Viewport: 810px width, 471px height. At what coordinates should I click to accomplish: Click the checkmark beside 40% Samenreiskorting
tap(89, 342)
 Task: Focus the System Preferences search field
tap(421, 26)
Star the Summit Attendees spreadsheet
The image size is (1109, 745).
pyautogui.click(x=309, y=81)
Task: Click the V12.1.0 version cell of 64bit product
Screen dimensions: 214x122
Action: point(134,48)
● ● ●
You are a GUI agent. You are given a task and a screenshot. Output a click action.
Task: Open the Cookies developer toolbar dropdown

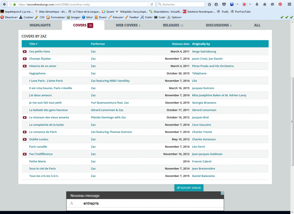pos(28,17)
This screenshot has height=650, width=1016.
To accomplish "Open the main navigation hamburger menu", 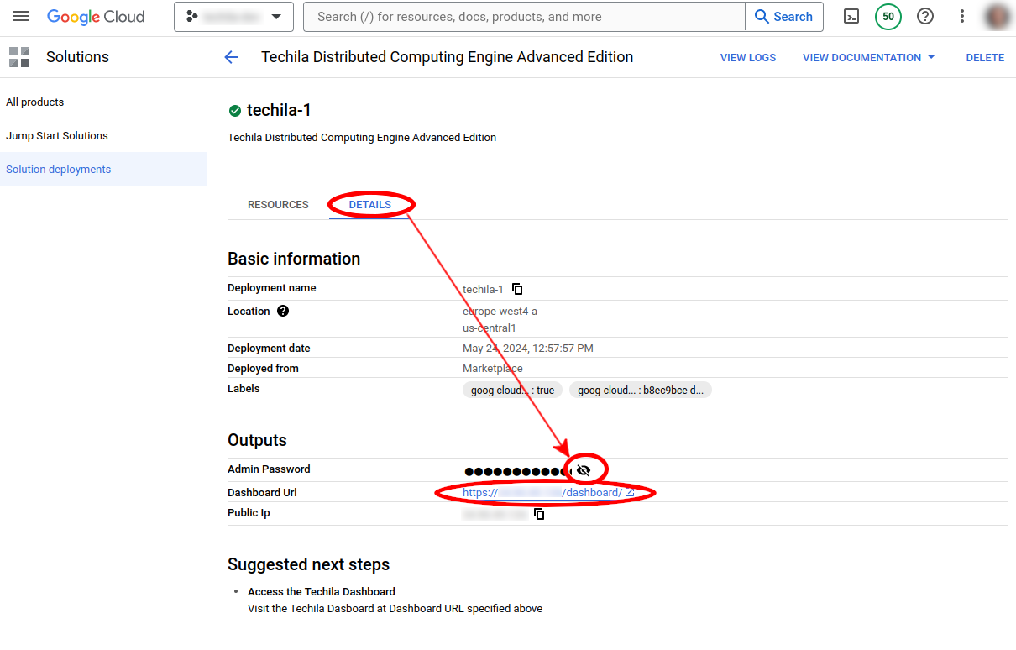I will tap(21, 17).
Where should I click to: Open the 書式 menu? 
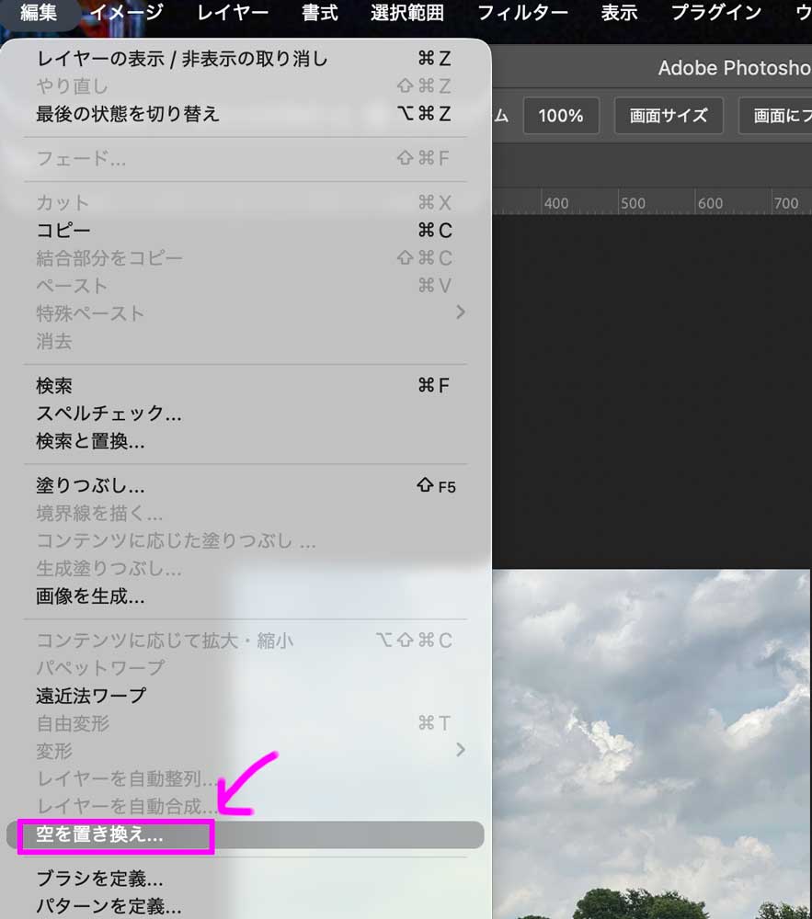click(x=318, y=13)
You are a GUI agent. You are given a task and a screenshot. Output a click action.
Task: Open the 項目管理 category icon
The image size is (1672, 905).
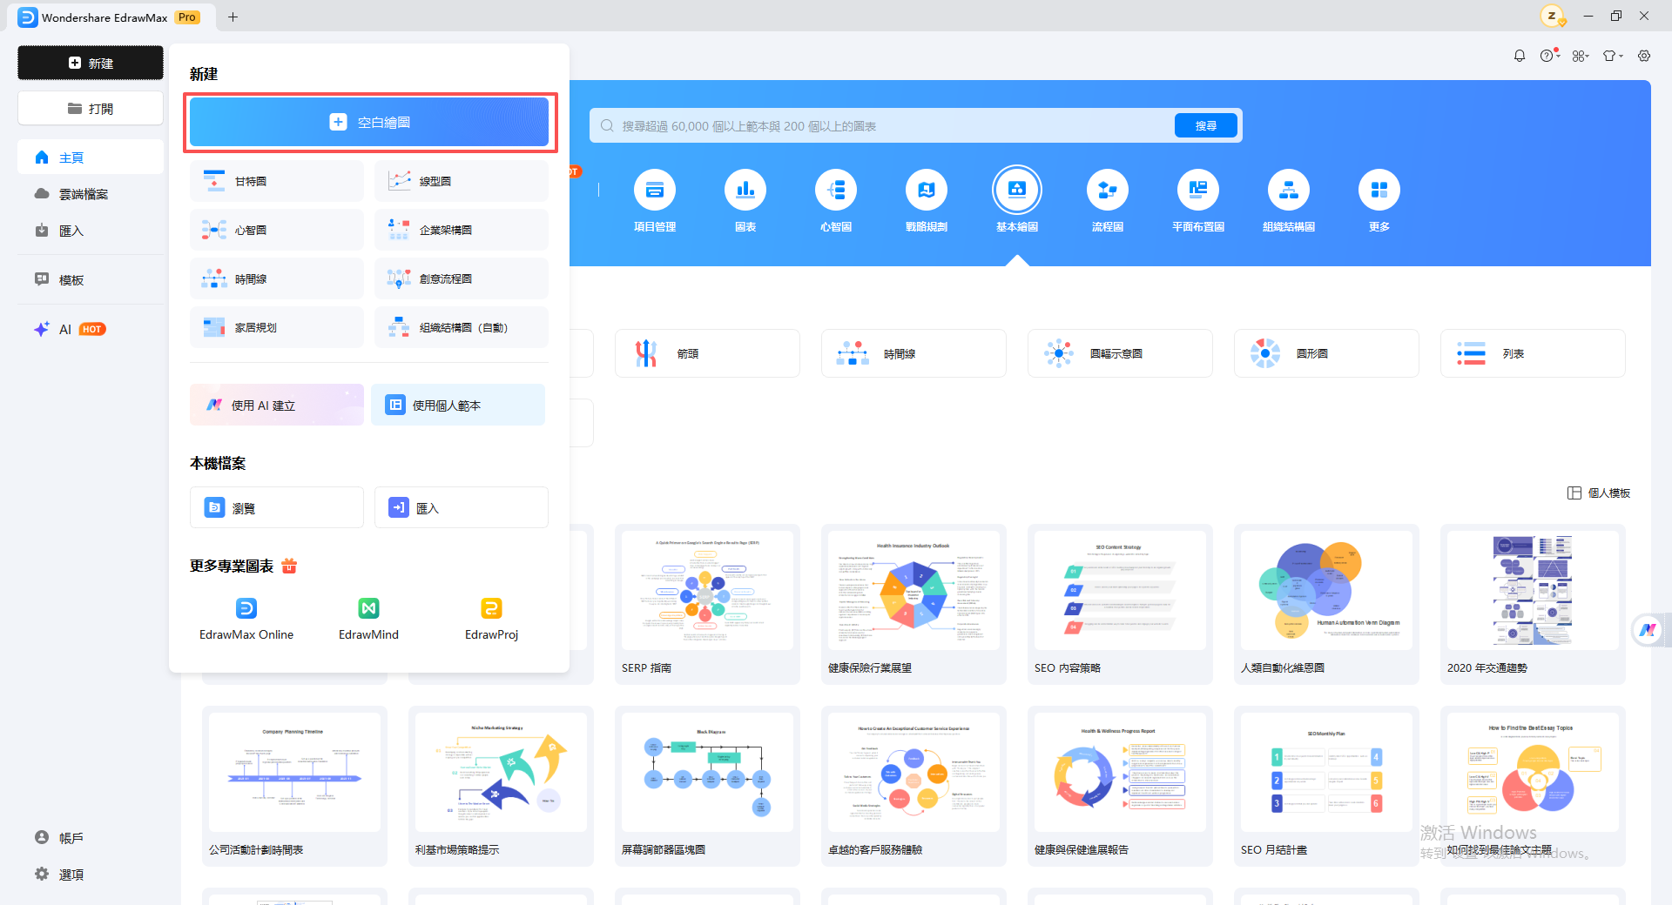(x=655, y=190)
● ● ●
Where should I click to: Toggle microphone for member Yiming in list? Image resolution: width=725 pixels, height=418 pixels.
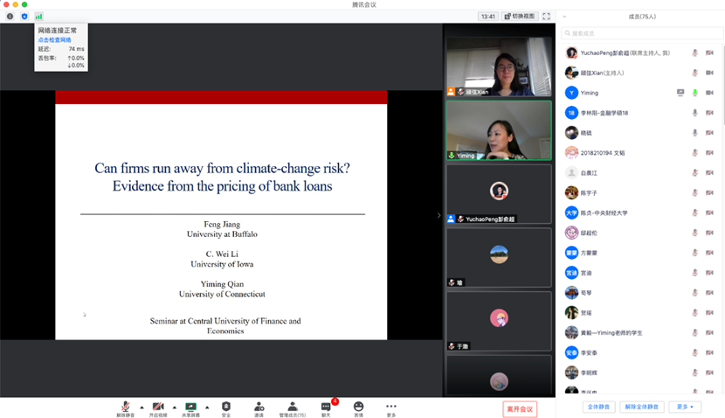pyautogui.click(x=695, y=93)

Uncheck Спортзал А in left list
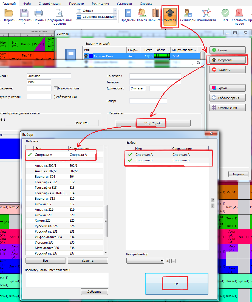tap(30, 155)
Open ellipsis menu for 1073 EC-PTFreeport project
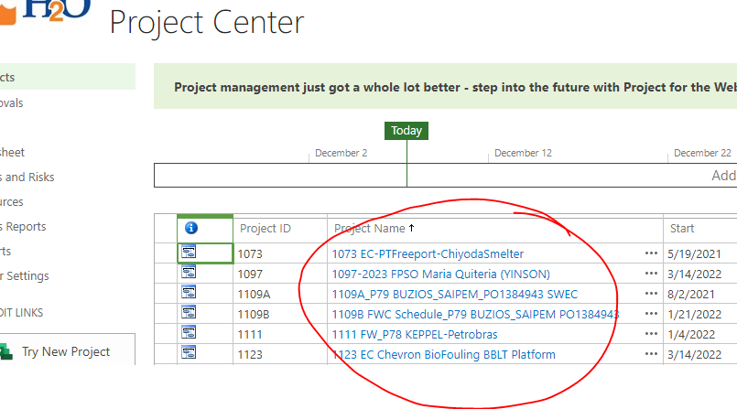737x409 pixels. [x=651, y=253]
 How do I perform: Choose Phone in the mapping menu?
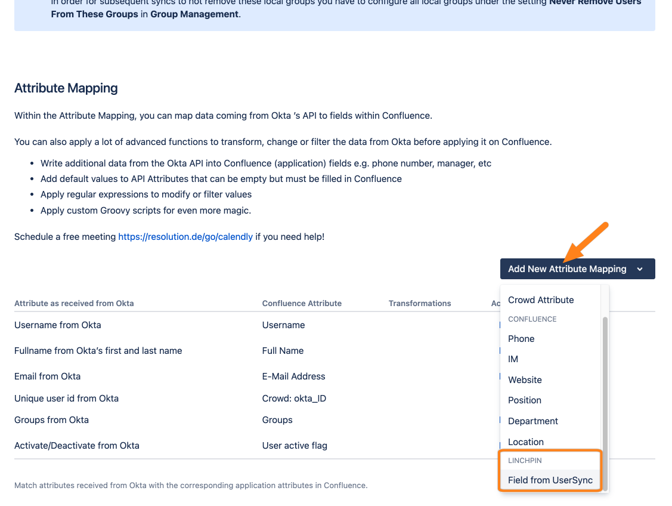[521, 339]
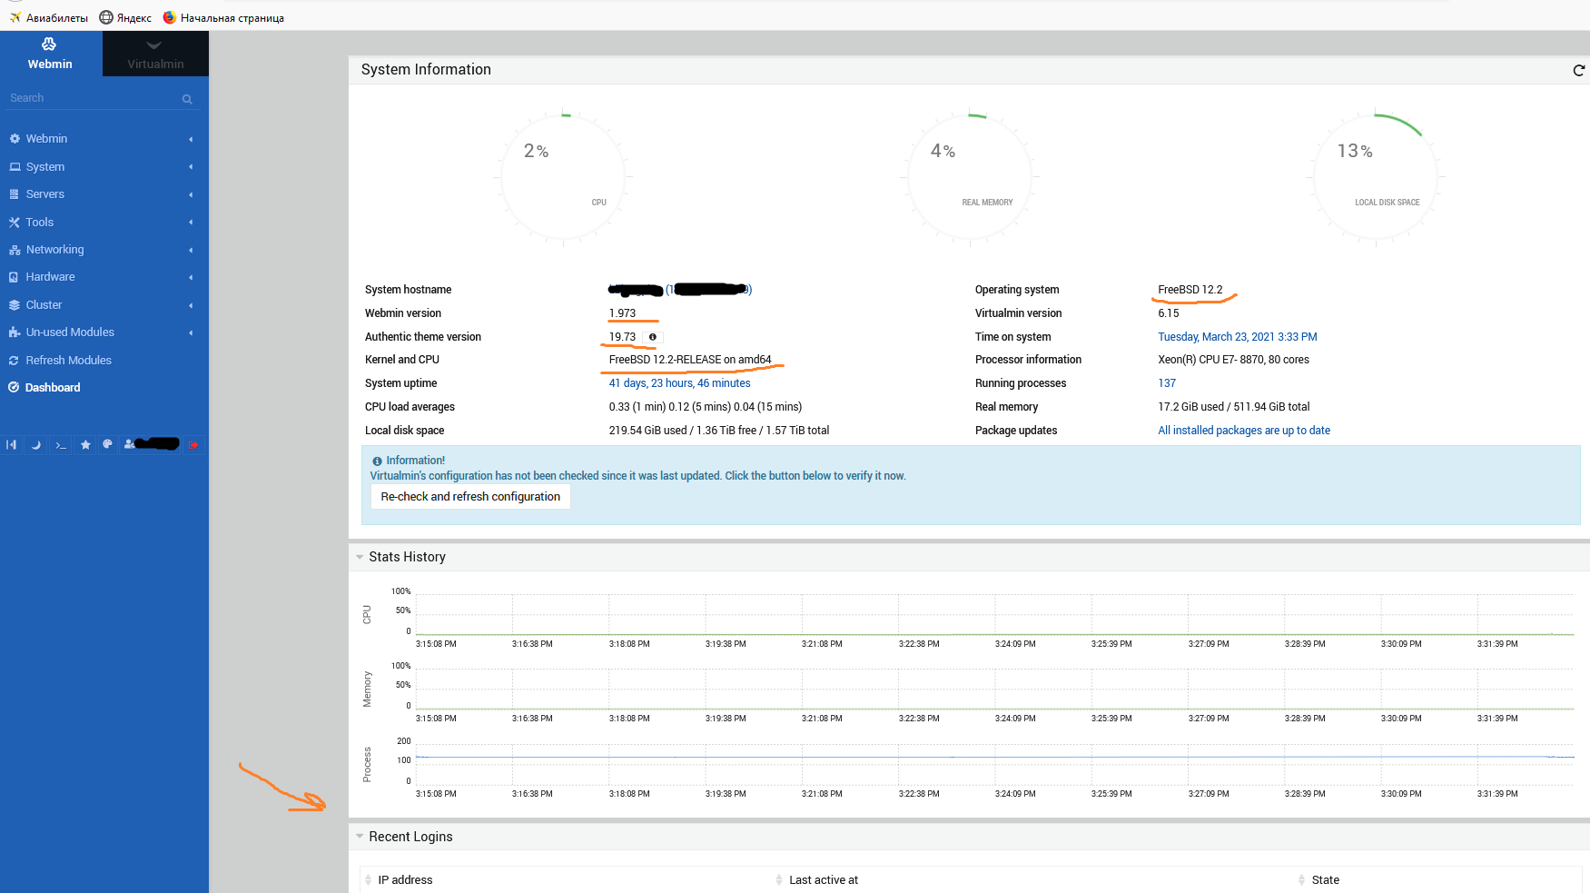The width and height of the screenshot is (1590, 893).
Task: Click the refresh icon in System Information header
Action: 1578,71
● ● ●
• **WORK INSTRUCTION**
All lines in the listing above from the line containing "Viewport: 810px width, 471px" to the line containing "Task: Click the V12.1.0", inclusive, should be retyped exactly; no other lines should appear.

• **SOLUTION TO THIS EXERCISE**
Viewport: 810px width, 471px height. At what coordinates should I click to accomplish: Click the checkmark beside 40% Samenreiskorting
tap(89, 342)
 Task: Focus the System Preferences search field
tap(421, 26)
Star the Summit Attendees spreadsheet
The image size is (1109, 745).
pyautogui.click(x=309, y=81)
Task: Click the V12.1.0 version cell of 64bit product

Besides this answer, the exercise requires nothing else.